IV. Other lacunae in the WBP Bill:
The Lok Sabha passed the WBP Bill in 2011 after the Government incorporated several amendments to strengthen it based on the recommendations of the Department-related Parliamentary Standing Committee on Personnel, Public Grievances, Law and Justice. The Parliamentary Committee made these recommendations after holding consultations with representatives of civil society and the bureaucracy. Nevertheless the WBP Bill is weak in many respects as it falls short of international best practice standards on whistleblower protection for the reasons given below:
- The Bill does not permit a whistleblower to complain about acts of corruption, willful abuse of power or willful misuse of discretion or offences committed by the Prime Minister or any of the Chief Ministers;
- Lokpal and Lokayuktas that will be established if the Lokpal & Lokayuktas Bill 2011 becomes law, will have no role to play in the scheme of the WBP Bill.

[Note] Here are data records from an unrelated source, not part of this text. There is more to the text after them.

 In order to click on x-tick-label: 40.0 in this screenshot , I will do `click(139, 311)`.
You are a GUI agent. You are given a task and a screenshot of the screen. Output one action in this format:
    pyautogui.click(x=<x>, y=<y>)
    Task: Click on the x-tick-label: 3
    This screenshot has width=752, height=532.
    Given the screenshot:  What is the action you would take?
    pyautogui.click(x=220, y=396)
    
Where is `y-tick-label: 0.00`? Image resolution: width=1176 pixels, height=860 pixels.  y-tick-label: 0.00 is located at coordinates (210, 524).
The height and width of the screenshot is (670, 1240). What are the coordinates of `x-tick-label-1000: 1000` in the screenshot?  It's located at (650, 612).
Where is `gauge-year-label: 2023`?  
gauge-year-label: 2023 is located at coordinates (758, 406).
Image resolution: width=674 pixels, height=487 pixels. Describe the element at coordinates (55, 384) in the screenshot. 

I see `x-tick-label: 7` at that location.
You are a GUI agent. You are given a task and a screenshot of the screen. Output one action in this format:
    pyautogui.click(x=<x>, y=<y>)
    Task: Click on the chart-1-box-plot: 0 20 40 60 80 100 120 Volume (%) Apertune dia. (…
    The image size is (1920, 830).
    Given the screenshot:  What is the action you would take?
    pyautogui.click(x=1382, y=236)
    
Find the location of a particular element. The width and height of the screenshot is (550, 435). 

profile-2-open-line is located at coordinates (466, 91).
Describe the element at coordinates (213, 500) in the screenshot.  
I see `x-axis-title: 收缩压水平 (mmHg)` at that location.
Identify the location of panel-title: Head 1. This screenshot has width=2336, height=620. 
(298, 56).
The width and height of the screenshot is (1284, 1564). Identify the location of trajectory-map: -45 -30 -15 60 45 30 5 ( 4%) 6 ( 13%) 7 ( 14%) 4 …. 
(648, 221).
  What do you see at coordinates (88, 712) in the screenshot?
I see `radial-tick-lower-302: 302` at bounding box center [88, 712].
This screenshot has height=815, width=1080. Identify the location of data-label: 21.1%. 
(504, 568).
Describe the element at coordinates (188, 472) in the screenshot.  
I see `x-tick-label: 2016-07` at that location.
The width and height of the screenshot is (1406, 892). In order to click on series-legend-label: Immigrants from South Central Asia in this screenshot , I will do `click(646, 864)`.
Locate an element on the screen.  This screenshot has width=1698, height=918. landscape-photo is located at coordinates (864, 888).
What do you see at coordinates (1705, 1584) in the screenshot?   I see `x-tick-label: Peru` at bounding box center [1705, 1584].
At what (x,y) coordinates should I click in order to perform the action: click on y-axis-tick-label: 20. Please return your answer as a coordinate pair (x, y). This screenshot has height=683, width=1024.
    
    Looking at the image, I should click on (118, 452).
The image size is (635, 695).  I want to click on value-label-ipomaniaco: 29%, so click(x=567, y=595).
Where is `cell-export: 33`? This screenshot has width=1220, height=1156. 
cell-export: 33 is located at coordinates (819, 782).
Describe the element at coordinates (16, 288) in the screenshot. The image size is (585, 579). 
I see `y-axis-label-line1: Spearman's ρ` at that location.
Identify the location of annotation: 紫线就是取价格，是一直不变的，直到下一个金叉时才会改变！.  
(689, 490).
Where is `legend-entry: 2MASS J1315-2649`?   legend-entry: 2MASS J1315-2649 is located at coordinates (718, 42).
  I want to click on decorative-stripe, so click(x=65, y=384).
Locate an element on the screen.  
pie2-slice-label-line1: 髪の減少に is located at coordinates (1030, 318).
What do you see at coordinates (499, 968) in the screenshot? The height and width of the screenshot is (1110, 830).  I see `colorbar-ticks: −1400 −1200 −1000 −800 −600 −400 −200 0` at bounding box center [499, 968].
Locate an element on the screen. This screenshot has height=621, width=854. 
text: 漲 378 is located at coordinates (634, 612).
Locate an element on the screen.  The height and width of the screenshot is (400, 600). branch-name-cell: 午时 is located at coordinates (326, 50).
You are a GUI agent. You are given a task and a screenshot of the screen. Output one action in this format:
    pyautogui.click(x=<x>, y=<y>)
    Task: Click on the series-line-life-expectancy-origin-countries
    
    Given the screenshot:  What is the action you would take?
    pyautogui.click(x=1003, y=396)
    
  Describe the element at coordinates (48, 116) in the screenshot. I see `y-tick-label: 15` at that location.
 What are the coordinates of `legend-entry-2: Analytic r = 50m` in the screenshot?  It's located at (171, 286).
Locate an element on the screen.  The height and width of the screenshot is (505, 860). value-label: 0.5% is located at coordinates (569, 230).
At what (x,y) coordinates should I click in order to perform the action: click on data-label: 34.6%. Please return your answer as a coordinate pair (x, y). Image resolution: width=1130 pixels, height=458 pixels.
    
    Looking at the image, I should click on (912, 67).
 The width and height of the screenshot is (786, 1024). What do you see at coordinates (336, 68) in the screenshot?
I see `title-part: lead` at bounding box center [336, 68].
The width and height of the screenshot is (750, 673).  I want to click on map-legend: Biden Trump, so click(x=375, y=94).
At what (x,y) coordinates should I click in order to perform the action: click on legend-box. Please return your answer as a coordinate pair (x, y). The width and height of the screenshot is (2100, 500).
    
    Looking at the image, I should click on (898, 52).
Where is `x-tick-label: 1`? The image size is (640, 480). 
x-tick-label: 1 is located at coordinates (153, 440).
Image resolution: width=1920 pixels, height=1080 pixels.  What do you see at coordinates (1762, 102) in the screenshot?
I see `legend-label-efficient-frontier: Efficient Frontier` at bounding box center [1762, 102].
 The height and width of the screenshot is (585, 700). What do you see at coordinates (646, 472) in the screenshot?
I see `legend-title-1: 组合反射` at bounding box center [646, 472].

- The WBP Bill does not recognize whistleblowing against human rights violations and unlawful acts affecting the environment, public health and safety as valid. This remains as a major despite strong civil society demand for its inclusion.
- The WBP Bill does not specify a procedure for inquiring into complaints of about acts of corruption, willful abuse of power or willful misuse of discretion or offences committed by members of the lower judiciary because the inquiry procedure that other competent authorities will adopt under Chapter III of the Bill is not suitable for the lower judiciary.
- Many States have not established the institution of Lokayukta or State Vigilance Commission. Where such bodies do not exist, the WBP Bill permits the State Government to designate any authority to inquire into complaints of wrongdoing and protect the whistleblower. This is an unsatisfactory arrangement because these bodies are likely to be government-controlled and their effectiveness in inquiring into complaints and protecting whistleblowers may be compromised.
- There is no time limit for the competent authorities identified in the WBP Bill to complete inquiries into whistleblower complaints. This is left to the respective Governments to stipulate in the Rules using their rule-making power. This may lead to endless delays and pendency of complaints with the competent authorities.
- The WBP Bill however, does not include a definition of ‘victimisation’ of the whistleblower despite the Parliamentary Committee recommending one.
- The WBP Bill does not contain any mechanism for protecting RTI users who turn whistleblowers despite the Parliamentary Committee’s recommendation that such a mechanism be included in the law.
- The WBP Bill does not protect persons who volunteer to give additional information related to a whistleblower complaint that is under inquiry.
- The WBP Bill does not cover the private sector despite the Second Administrative Reforms Commission recommending its inclusion in a comprehensive whistleblower protection law.
The WBP Bill does not permit a whistleblower to publicise the allegations of wrong doing and related facts through the media when authorities fail to take adequate action on a complaint.